** Start Data records **

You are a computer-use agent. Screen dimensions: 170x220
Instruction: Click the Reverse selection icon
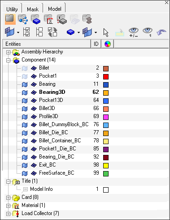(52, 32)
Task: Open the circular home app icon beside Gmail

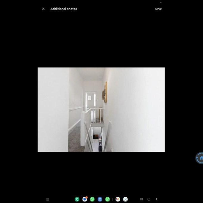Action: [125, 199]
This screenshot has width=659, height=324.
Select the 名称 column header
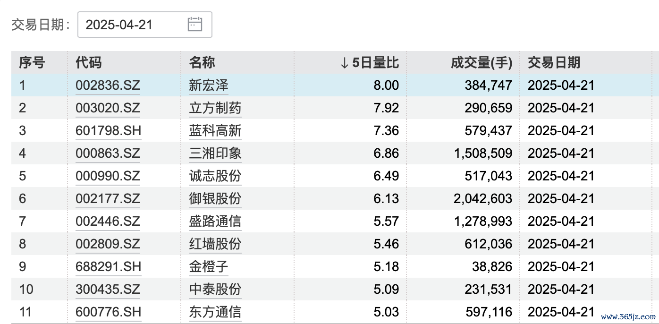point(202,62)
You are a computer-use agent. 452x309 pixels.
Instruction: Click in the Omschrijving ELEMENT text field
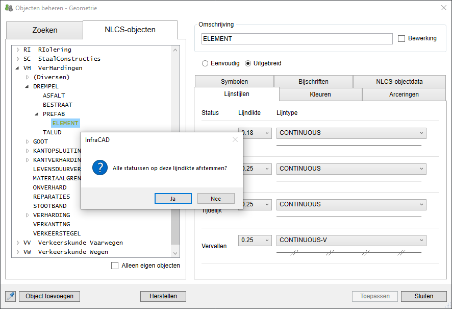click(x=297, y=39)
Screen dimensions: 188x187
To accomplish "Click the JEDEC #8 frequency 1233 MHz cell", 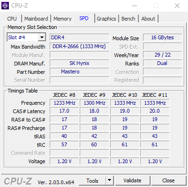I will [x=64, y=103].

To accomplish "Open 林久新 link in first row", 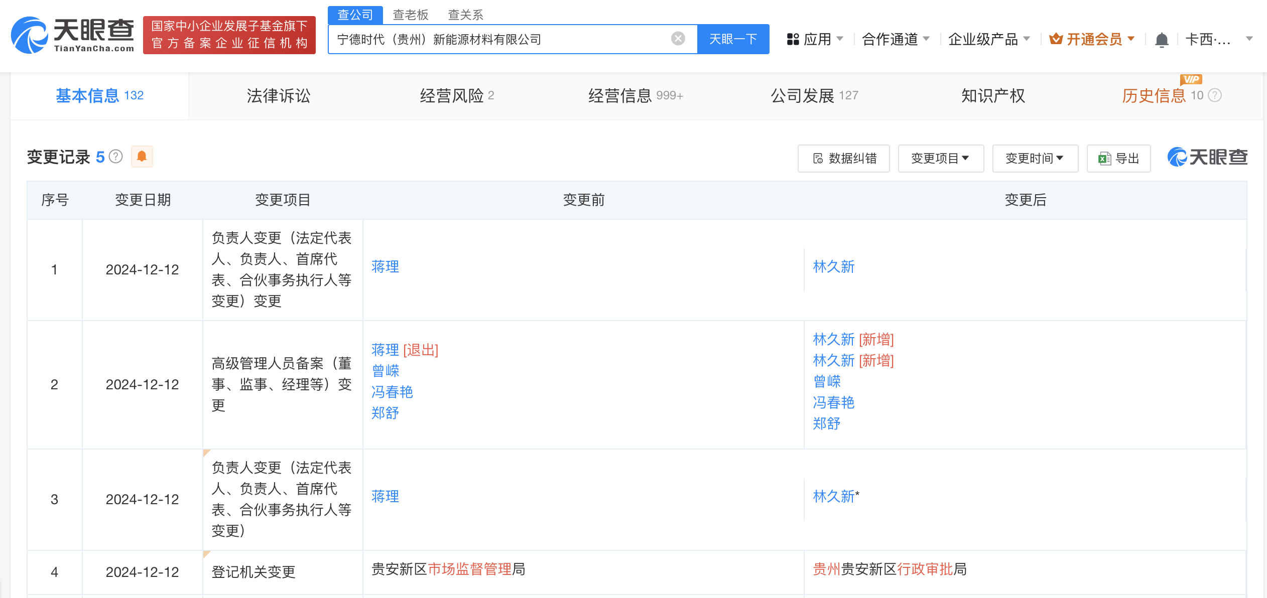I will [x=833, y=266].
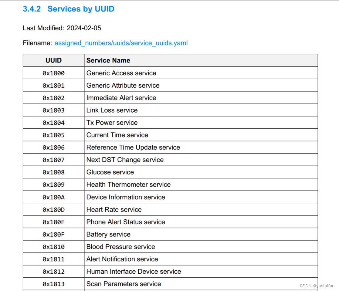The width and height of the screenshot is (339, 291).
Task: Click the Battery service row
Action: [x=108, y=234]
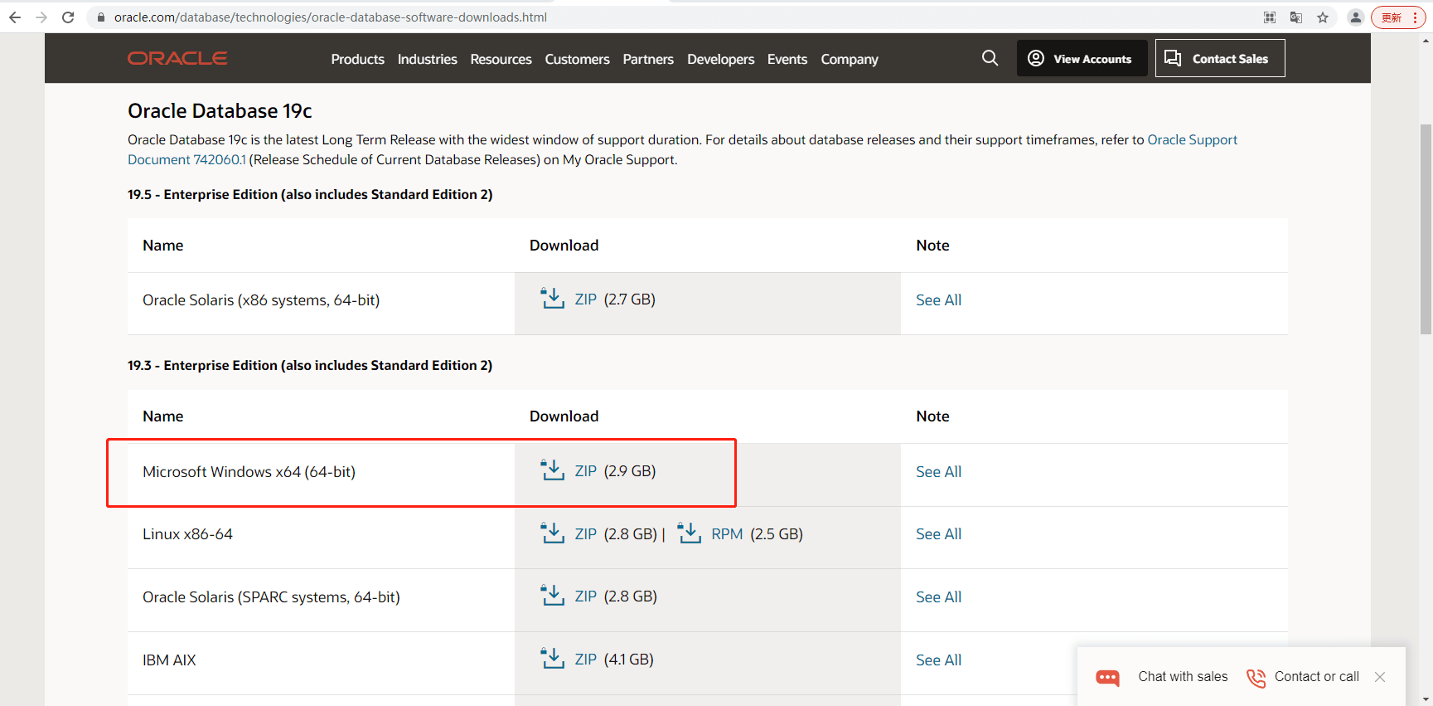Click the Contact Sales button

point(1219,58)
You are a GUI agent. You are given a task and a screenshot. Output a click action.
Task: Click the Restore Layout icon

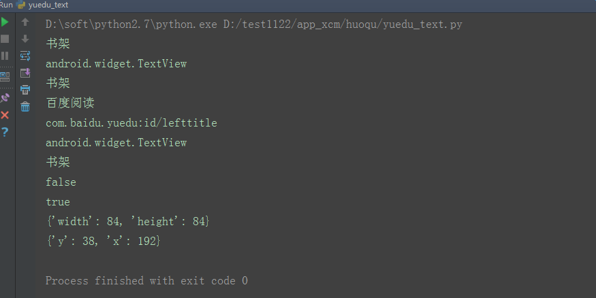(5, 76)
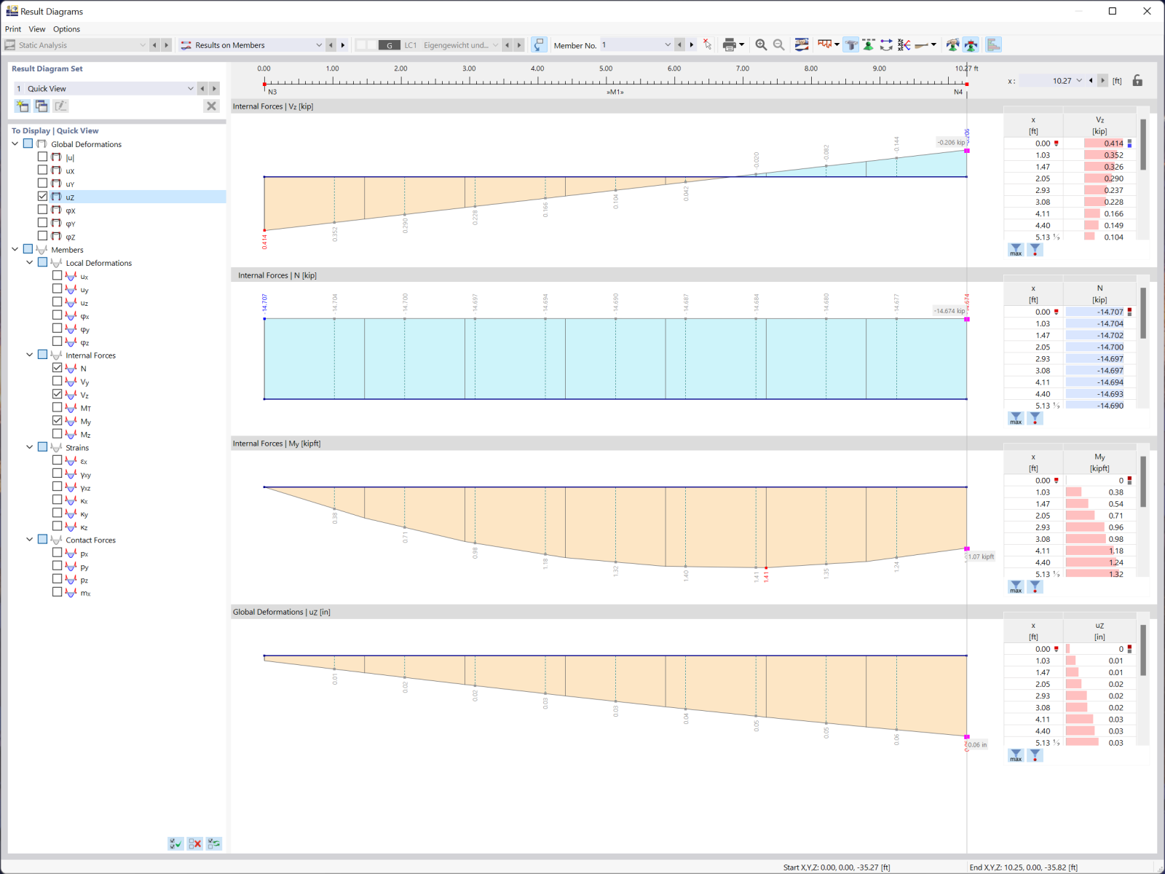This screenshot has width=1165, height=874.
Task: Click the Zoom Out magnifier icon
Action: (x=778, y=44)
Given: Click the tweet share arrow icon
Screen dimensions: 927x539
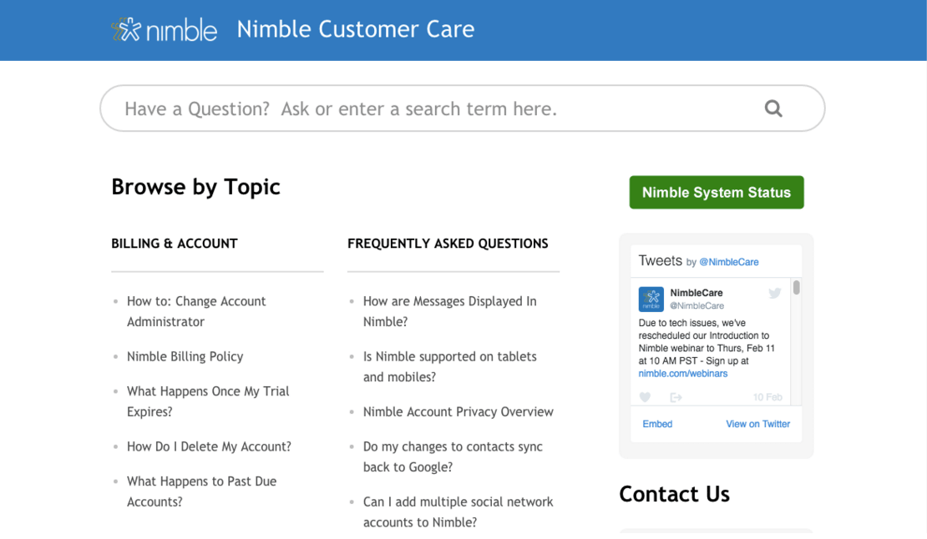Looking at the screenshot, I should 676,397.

** End Data records **

▸ Task to complete
Repeat the items above word for word, beginning at the first line and stopping after the line that contains "point(202,62)". Leave the pictures out of your answer.

▸ Task solution
You are a computer-use agent. Screen dimensions: 170x220
Instruction: Click the Reverse selection icon
(52, 32)
Task: Open the circular home app icon beside Gmail

Action: [125, 199]
This screenshot has width=659, height=324.
Select the 名称 column header
point(202,62)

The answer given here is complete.